Log in or Sign Up to review the conditions and access this model content.

Model Card: Qwen2.5-3B Code Reasoning Fine-tuned

Model Details

Model Description

This model is a fine-tuned version of Qwen/Qwen2.5-3B, specifically optimized for competitive programming and code generation tasks with step-by-step reasoning capabilities. The model has been trained using a two-stage approach: Supervised Fine-Tuning (SFT) followed by Generalized Reward-guided Policy Optimization (GRPO).

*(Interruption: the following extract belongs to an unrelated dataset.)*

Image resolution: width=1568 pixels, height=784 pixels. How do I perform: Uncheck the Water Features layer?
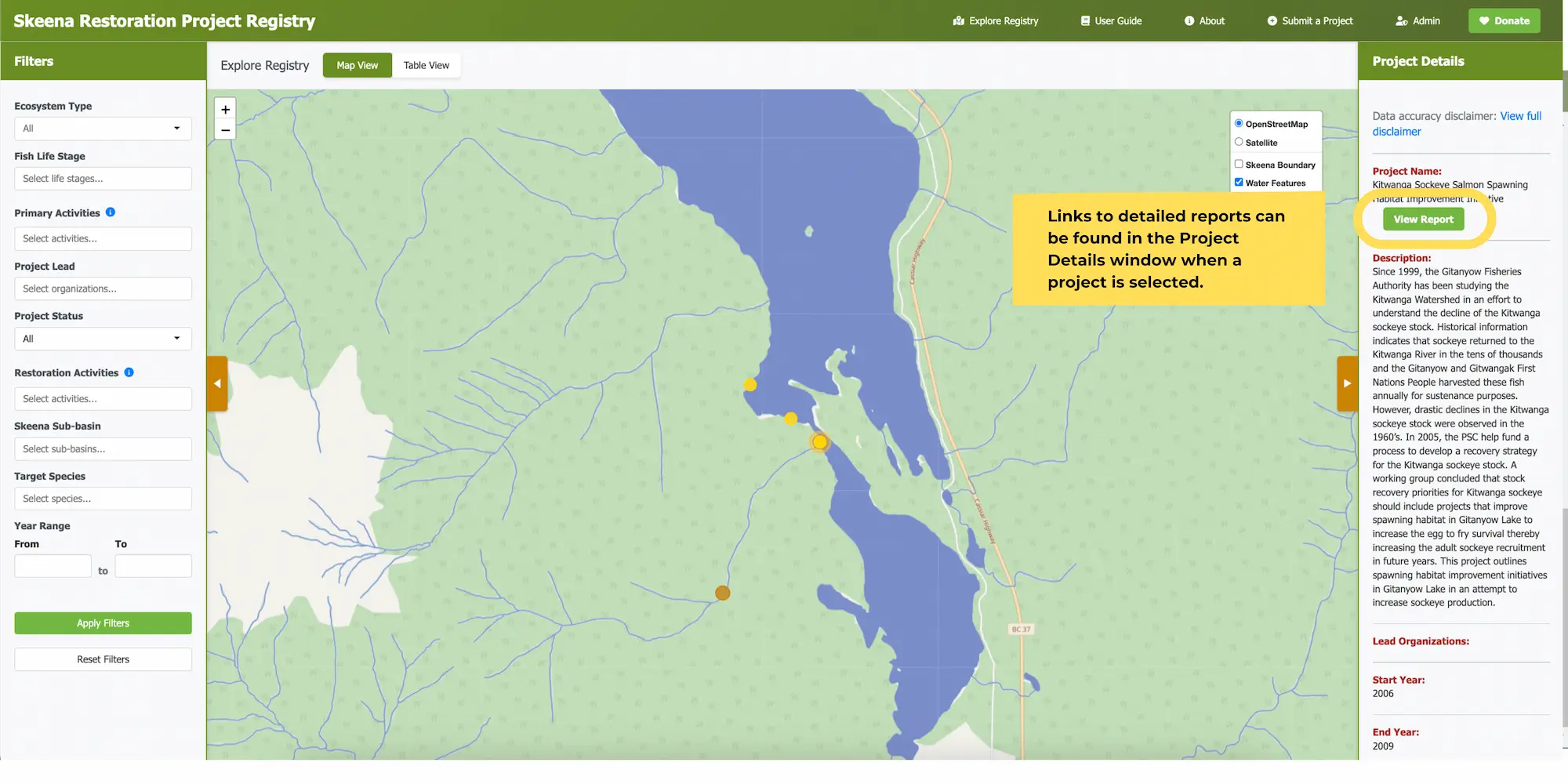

  • Developed by: o5-mini team, Politecnico di Milano
  • Model type: Causal Language Model
  • Language(s): English (primary), Python code
  • Finetuned from model: Qwen/Qwen2.5-3B
  • Model size: 3B parameters + LoRA adapters (rank 32)

Model Sources

  • Base Model: Qwen/Qwen2.5-3B
  • Training Dataset: nvidia/OpenCodeReasoning (split_0)
  • Training Framework: Unsloth + TRL (Transformers Reinforcement Learning)

Uses

Direct Use

This model is designed for:

  • Competitive programming problem solving
  • Code generation with step-by-step reasoning
  • Algorithm implementation and explanation

Training Details

Training Data

  • Primary Dataset: nvidia/OpenCodeReasoning (split_0)
  • Training Samples:
    • SFT: 80 samples
    • GRPO: 100 samples
  • Data Filtering: Samples were filtered based on reasoning token length.

Training Procedure

Stage 1: Supervised Fine-Tuning (SFT)

  • Training objective: Next token prediction on formatted reasoning + code pairs
  • Batch size: 1 (with gradient accumulation steps: 2)
  • Learning rate: 2e-4
  • Epochs: 2
  • Optimizer: AdamW 8-bit
  • Weight decay: 0.01
  • Warmup steps: 5

Stage 2: Generalized Reward-guided Policy Optimization (GRPO)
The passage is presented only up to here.